Aside from the pictures, the entries should be given again exactly.

++++++

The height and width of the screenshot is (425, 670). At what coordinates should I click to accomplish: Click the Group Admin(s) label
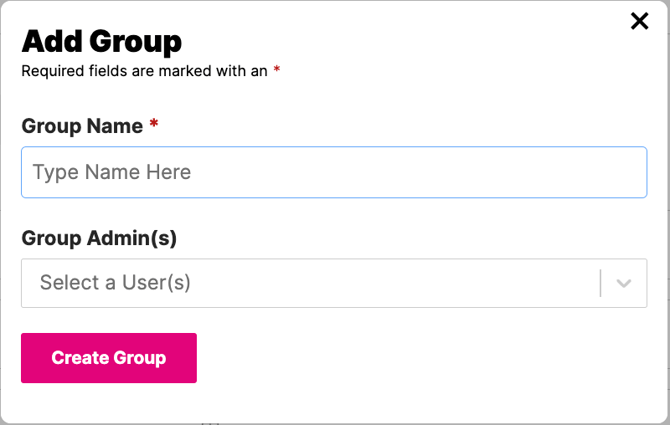coord(99,238)
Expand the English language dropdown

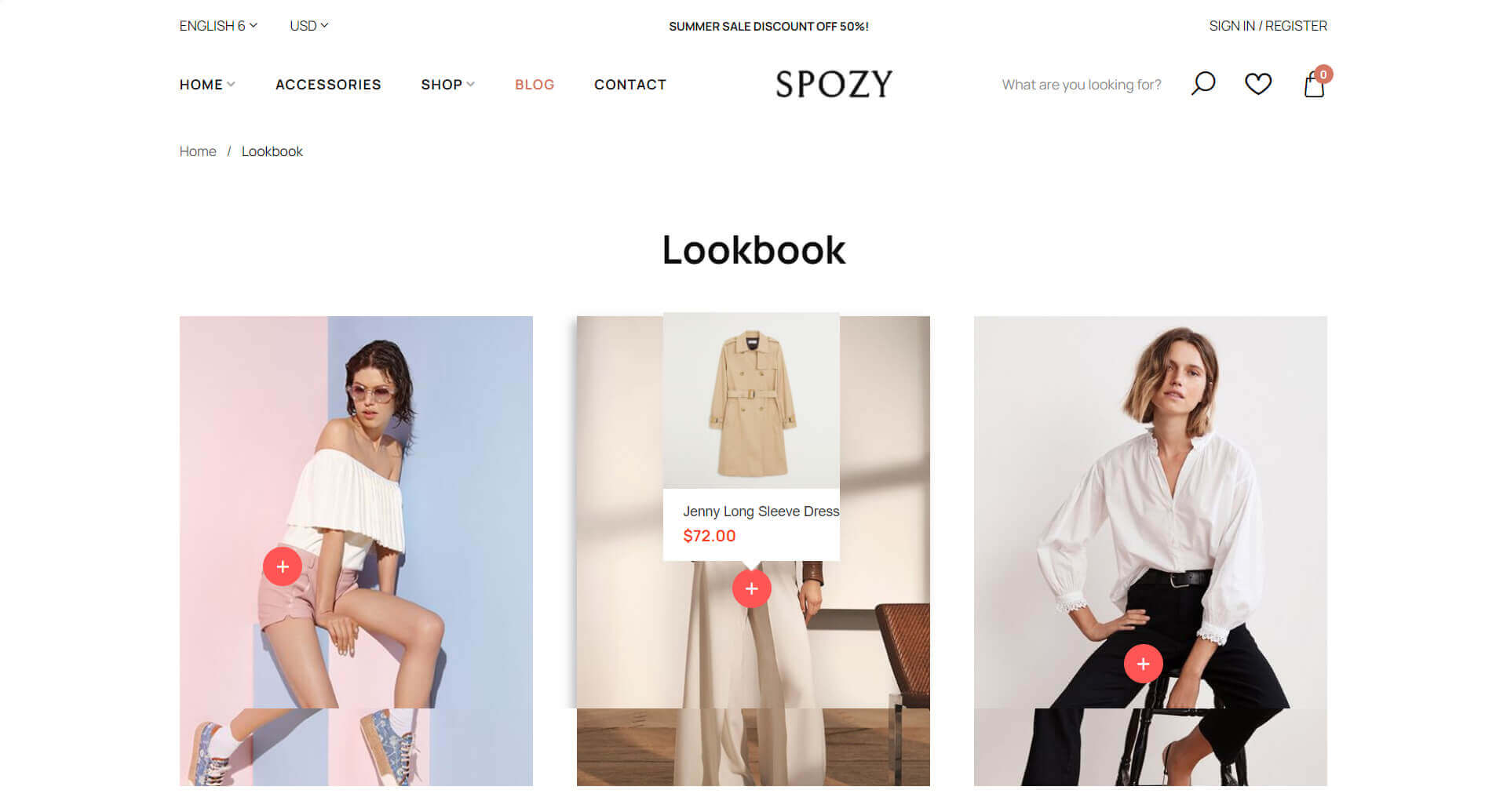tap(218, 26)
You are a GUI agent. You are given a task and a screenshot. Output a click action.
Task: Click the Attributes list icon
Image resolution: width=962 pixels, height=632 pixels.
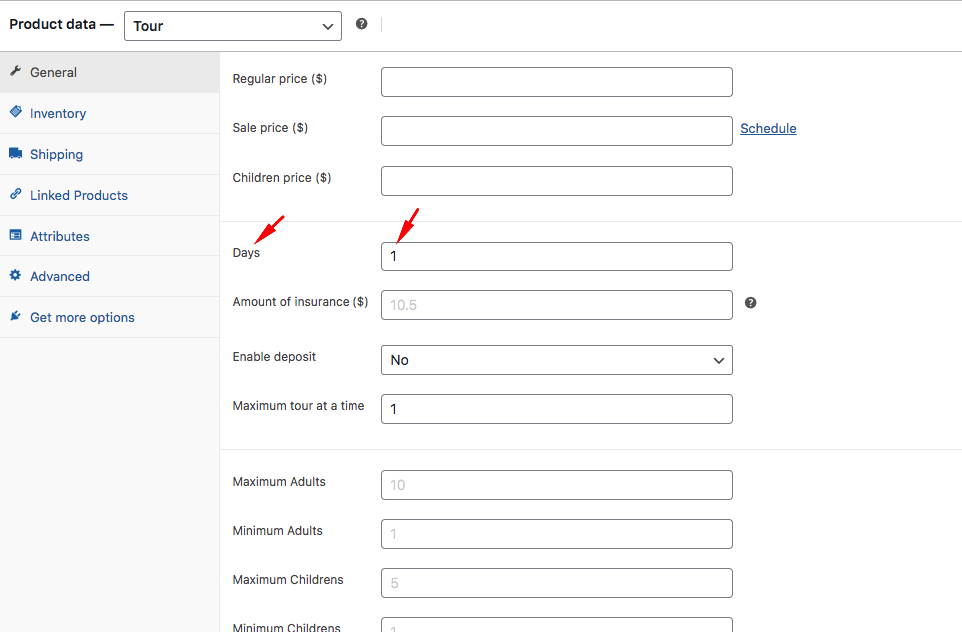pyautogui.click(x=15, y=235)
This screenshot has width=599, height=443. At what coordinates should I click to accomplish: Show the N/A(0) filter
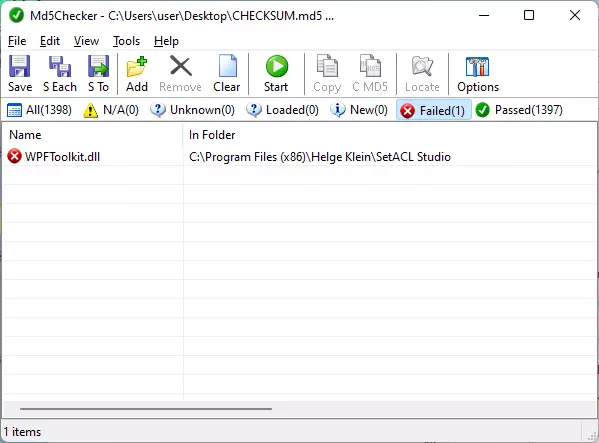click(111, 110)
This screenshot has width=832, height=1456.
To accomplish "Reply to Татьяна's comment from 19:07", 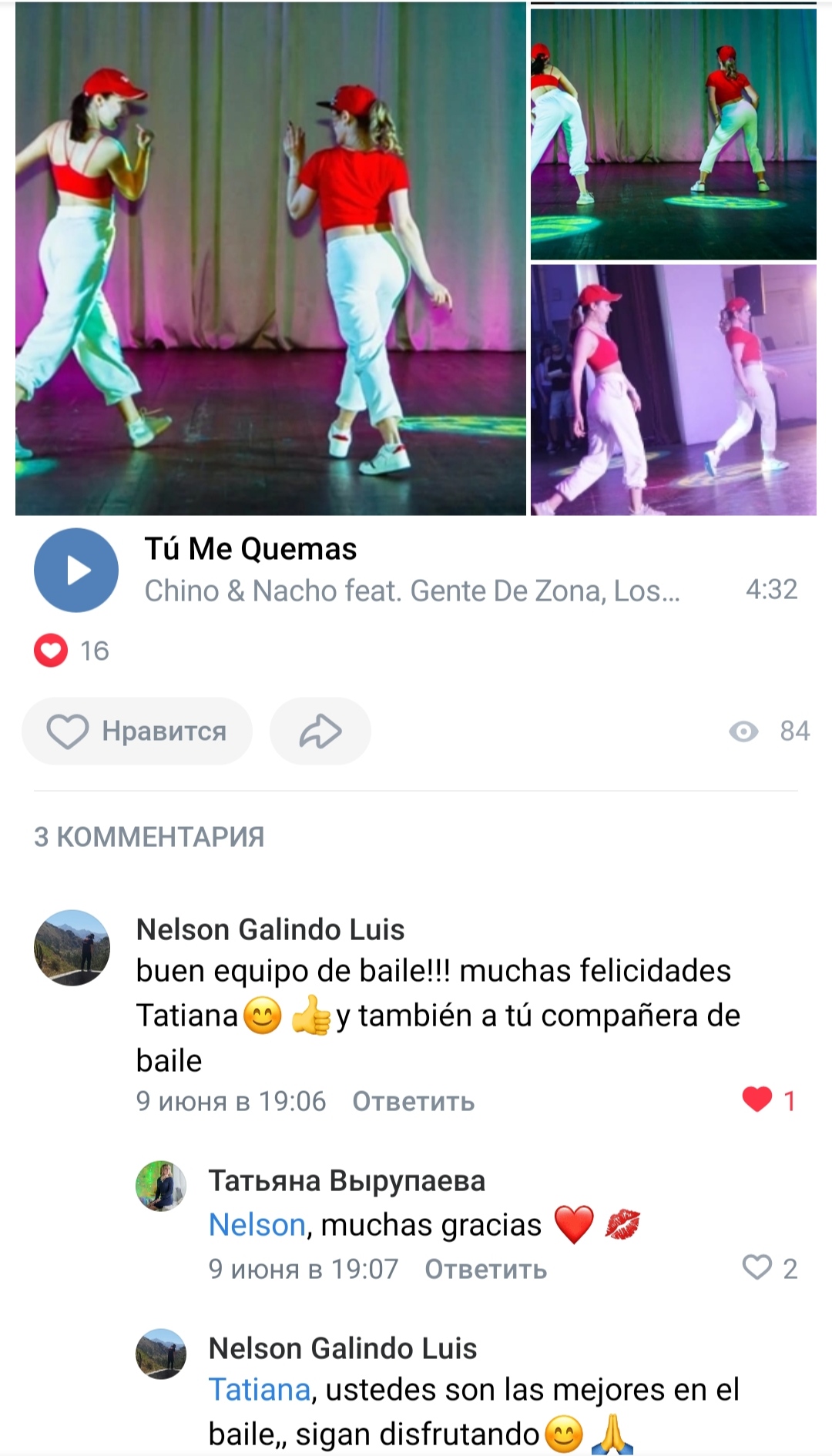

++++++

### RESULT OF THIS TASK
The height and width of the screenshot is (425, 670). At what coordinates should I click to accomplish: Click the Group Admin(s) label
coord(99,238)
Expand the English language dropdown

tap(218, 26)
You are a GUI agent. You are given a task and a screenshot. Output a click action.
Task: Click the Attributes list icon
Image resolution: width=962 pixels, height=632 pixels.
pyautogui.click(x=15, y=235)
This screenshot has width=599, height=443. At what coordinates should I click to accomplish: Show the N/A(0) filter
click(111, 110)
This screenshot has width=832, height=1456.
To accomplish "Reply to Татьяна's comment from 19:07", 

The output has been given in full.